WHAT IS REQUIRED:
What should be copied is the stretch of entries below from the line with "Image resolution: width=826" up to and including the line with "Screen dimensions: 805x603", exactly and without images.

─── RECORDS TO PROCESS

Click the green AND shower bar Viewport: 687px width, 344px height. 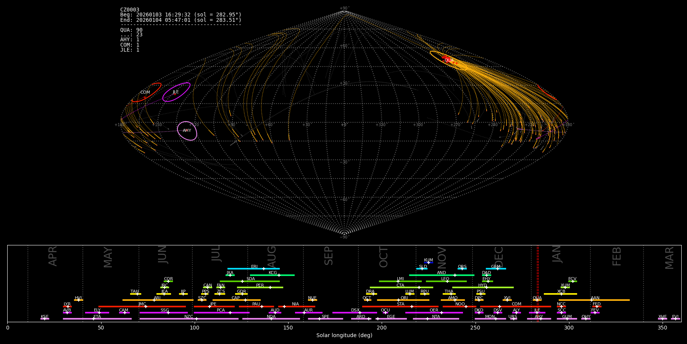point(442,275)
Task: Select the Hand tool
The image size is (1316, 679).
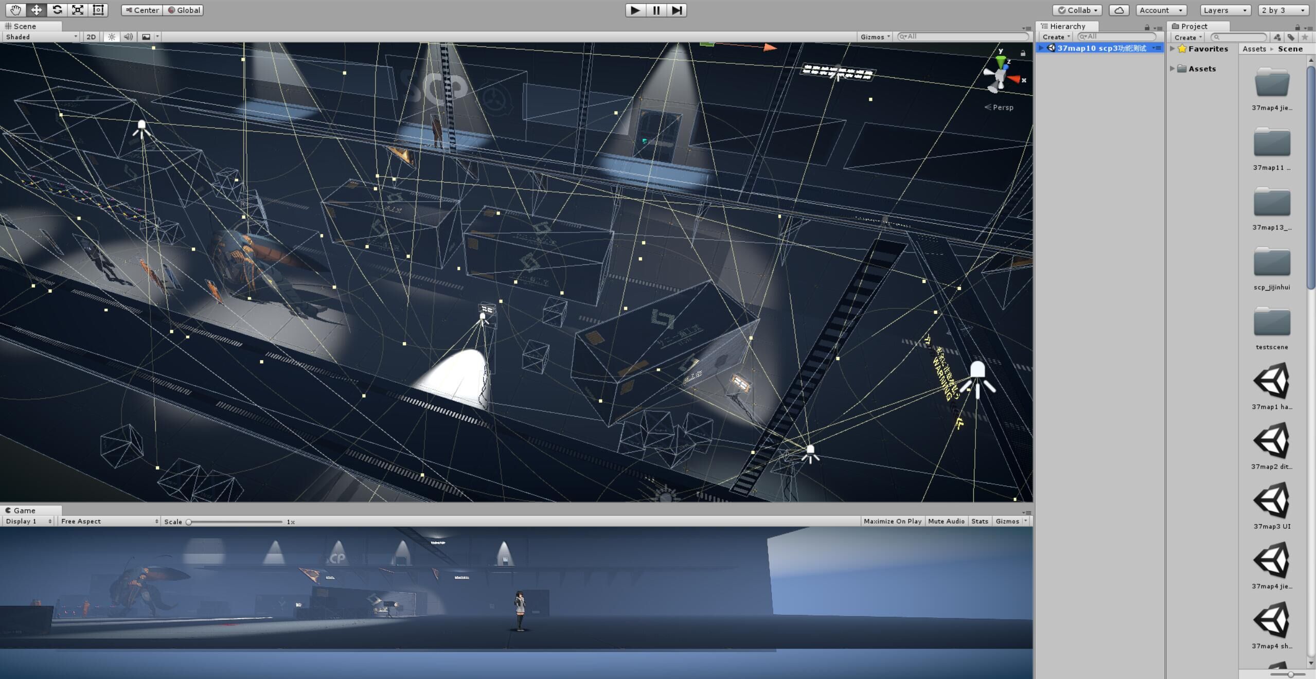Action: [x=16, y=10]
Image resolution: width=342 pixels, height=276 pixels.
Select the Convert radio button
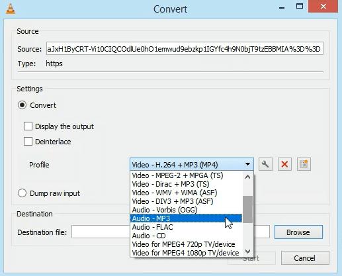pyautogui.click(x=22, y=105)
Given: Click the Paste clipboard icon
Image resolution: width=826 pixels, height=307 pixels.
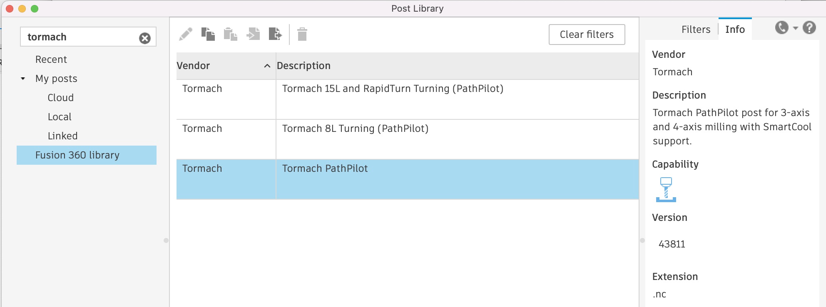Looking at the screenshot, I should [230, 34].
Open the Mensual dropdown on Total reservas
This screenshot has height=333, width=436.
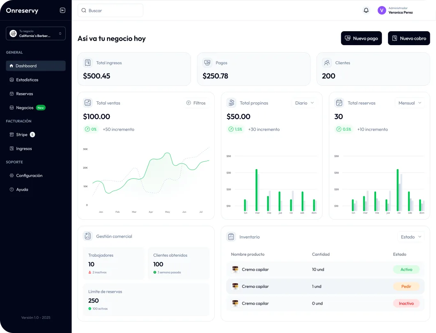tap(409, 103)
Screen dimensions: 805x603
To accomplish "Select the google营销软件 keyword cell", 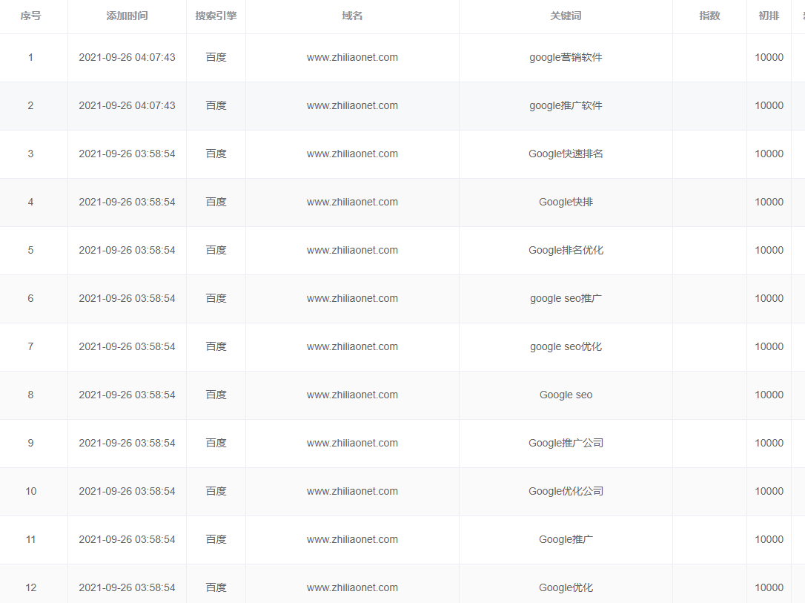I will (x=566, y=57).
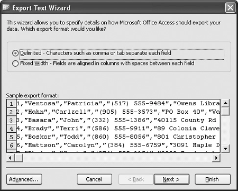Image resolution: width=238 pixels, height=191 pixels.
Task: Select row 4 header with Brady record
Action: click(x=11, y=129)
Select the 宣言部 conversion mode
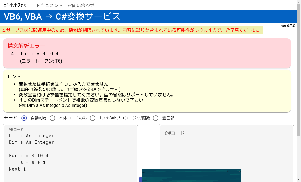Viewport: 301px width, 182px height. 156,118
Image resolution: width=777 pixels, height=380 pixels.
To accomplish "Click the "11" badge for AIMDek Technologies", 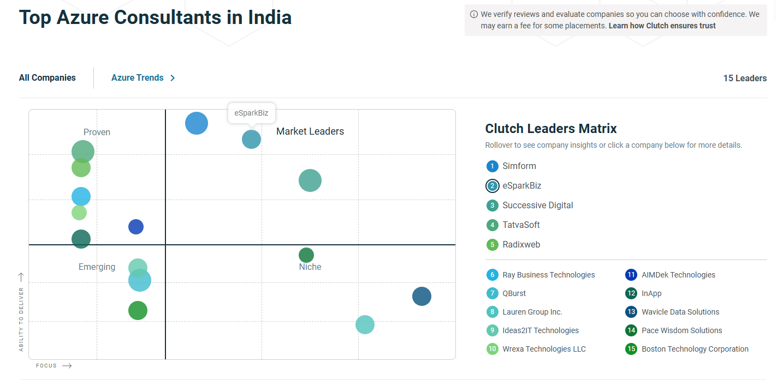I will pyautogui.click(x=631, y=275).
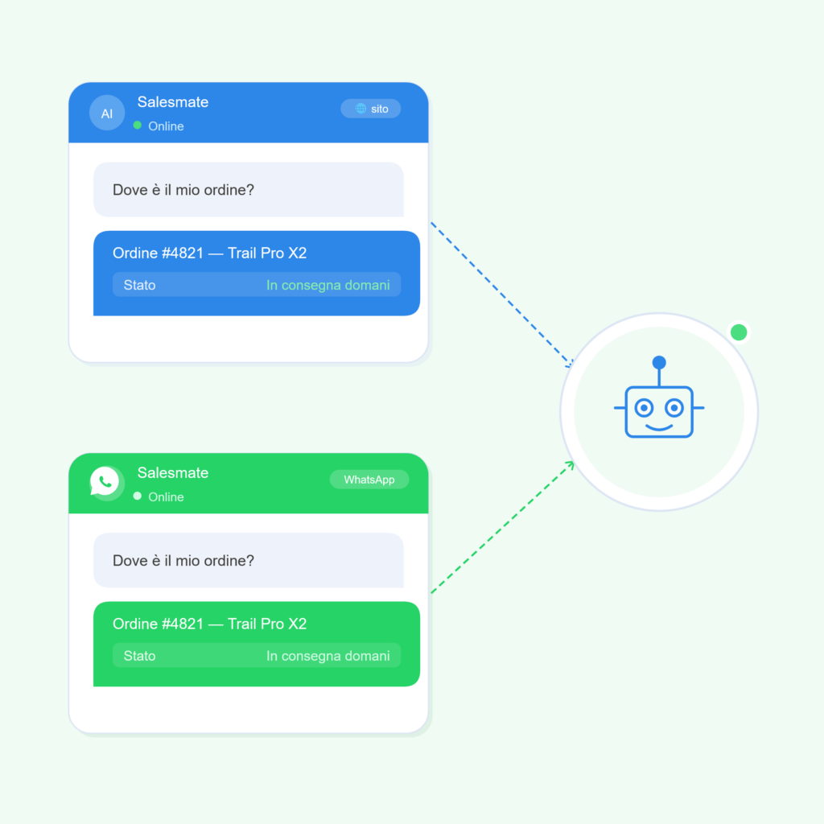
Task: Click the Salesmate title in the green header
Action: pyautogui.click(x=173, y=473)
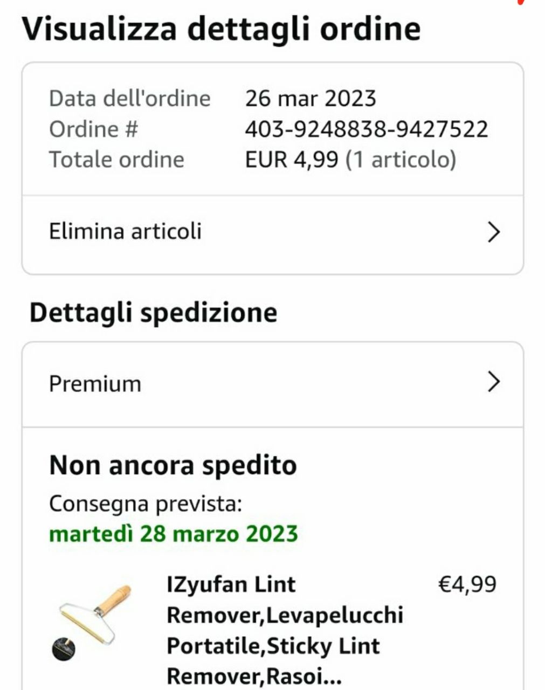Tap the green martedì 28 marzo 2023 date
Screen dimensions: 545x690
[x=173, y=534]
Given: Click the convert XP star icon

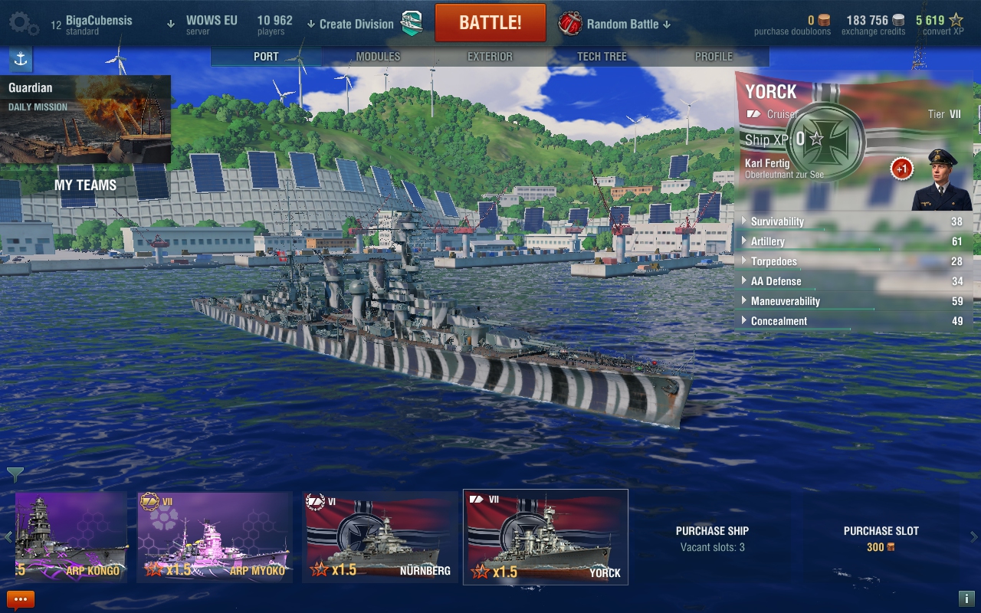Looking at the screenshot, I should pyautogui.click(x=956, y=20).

──────

OUTPUT:
Image resolution: width=826 pixels, height=307 pixels.
Looking at the screenshot, I should [230, 34].
Open the Mensual dropdown on Total reservas
This screenshot has height=333, width=436.
tap(409, 103)
Screen dimensions: 805x603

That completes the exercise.